Objective: To establish a rat model of cervical syndrome with qi deficiency, blood stasis and kidney deficiency.
Methods: A total of 30 three-month-old female Sprague-Dawley rats were randomly divided into normal group, cervical syndrome group and cervical syndrome with qi deficiency, blood stasis and kidney deficiency group (combined group), with 10 rats in each group. Rats in the normal group received no treatment, rats in cervical syndrome group underwent resection of cervical muscles and ligaments as unbalanced dynamic and static animal model, and rats in combined group underwent resection of both cervical muscles and ovaries, swimming and irregular diet, and injection of adrenal cortex hormone and adrenaline two and a half months after resection as combined model. The qi deficiency, blood stasis and kidney deficiency were determined by observing behaviors and physical signs of the rats, detecting the contents of plasma cyclic adenosine monophosphate (cAMP) and cyclic guanosine monophosphate (cGMP), the hemorrheology, the expression of alpha-granular membrane protein (CD62p) and the serum estradiol (E(2)) content. The aggrecan-1, type II procollagen gene (Col2a1), matrix metalloproteinases-13 (MMP-13) and tissue inhibitor of metalloproteinases-1 (TIMP-1) mRNAs in cervical intervertebral discs were detected by histopathology, immunohistochemistry and real-time polymerase chain reaction. The cataplasia of the intervertebral discs was determined by detecting the histopathology, the expressions of type II collagen and type X collegen proteins, and the expressions of aggrecan-1 (Agc1), type II procollagen gene (Col2a1), matrix metalloproteinase-13 (MMP-13) and tissue inhibitor of metalloproteinase-1 (TIMP-1) mRNAs.
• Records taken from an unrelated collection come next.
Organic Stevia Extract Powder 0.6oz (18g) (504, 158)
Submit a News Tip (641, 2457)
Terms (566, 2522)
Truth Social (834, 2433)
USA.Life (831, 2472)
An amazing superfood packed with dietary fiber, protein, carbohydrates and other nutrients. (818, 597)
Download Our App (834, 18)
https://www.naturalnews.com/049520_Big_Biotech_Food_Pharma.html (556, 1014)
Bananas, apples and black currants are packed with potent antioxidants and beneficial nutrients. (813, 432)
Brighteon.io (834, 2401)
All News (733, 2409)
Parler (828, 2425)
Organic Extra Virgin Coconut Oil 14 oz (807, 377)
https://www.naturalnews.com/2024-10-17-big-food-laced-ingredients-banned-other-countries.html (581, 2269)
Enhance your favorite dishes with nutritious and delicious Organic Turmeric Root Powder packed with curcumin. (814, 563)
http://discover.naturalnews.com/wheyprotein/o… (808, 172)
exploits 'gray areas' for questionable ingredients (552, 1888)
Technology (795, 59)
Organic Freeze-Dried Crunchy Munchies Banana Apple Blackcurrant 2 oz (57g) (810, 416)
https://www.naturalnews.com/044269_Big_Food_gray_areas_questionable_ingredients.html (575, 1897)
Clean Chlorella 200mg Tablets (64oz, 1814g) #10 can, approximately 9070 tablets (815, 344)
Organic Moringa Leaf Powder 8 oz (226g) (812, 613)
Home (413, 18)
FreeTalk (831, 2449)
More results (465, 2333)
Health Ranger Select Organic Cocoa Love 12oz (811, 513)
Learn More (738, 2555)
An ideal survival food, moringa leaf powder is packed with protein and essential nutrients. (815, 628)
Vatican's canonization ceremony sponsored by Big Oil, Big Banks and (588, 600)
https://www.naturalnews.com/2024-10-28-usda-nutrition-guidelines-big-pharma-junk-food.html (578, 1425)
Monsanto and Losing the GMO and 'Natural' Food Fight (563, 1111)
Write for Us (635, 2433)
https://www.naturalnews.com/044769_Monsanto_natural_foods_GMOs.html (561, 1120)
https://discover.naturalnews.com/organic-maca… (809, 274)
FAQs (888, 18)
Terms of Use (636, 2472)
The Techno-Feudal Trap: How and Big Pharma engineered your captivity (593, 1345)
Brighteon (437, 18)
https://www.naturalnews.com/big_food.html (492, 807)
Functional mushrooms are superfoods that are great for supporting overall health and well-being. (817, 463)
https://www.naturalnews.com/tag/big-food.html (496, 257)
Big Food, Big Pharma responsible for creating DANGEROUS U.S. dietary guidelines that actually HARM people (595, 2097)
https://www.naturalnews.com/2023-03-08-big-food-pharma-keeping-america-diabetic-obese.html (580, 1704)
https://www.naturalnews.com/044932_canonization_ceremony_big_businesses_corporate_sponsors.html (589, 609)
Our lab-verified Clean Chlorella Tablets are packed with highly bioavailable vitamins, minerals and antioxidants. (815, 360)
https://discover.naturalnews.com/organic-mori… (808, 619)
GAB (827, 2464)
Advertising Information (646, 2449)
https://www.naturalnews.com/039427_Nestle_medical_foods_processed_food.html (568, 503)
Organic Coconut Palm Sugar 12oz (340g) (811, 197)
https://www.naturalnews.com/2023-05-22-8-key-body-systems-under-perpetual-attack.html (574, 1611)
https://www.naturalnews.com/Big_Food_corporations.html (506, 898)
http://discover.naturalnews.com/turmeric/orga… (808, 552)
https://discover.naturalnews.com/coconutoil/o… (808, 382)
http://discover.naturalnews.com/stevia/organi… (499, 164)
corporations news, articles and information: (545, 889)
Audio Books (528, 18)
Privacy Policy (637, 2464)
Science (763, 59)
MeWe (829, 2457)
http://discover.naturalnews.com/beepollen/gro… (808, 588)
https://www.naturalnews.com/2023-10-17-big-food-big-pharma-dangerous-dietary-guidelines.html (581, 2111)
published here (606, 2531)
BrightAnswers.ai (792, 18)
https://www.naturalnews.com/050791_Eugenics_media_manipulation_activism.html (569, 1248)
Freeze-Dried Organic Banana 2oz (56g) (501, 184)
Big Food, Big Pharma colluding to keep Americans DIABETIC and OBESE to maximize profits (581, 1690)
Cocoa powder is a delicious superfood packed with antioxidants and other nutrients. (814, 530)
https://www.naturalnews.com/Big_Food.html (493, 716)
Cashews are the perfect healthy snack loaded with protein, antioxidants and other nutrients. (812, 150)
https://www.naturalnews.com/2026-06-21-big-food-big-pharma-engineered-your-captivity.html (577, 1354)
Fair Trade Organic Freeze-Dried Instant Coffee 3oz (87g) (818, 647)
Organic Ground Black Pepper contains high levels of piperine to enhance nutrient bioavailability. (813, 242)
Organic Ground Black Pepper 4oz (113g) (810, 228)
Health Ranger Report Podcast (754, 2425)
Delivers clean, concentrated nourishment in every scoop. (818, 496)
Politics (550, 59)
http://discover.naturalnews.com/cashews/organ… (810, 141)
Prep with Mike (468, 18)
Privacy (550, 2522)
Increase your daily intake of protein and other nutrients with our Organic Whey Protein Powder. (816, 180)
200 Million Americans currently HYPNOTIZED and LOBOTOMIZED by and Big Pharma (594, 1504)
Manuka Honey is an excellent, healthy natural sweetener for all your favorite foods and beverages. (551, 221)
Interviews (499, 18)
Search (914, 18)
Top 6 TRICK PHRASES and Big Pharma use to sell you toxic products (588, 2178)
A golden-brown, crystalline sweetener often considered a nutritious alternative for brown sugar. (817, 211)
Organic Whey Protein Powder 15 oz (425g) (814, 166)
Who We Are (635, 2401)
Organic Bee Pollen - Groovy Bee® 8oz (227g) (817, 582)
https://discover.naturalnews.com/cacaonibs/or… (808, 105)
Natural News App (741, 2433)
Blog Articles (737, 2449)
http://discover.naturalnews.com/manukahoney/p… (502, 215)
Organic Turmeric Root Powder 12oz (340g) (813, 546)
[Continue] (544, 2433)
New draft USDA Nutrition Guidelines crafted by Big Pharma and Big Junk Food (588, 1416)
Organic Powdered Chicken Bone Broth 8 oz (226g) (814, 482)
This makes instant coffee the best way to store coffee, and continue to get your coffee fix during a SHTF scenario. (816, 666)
Results: Compared with those in the normal group and cervical syndrome group, the rats in the combined group were noted with obvious signs of deficiency of vital energy, such as depression, tiredness, ptosis, obvious weight loss and blue tail. And the ratio of cAMP/cGMP was decreased; the reducing viscosity was significantly up-regulated; the expression of CD62p was increased; the content of serum E(2) was decreased; the intervertebral disc structure was destructed; the cervical intervertebral disc was more seriously deteriorated. There exhibited a decrease in type II collagen protein expression, an increase in type X collagen protein expression, as well as decreases of Agc1, Col2a1 and TIMP-1 mRNA expressions in intervertebral disc, and the expression of MMP-13 mRNA was noted an increase.
Conclusion: The rat model of cervical syndrome with qi-deficiency, blood stasis and kidney deficiency is established. Qi deficiency, blood stasis and kidney deficiency can aggravate cervical intervertebral disc degeneration.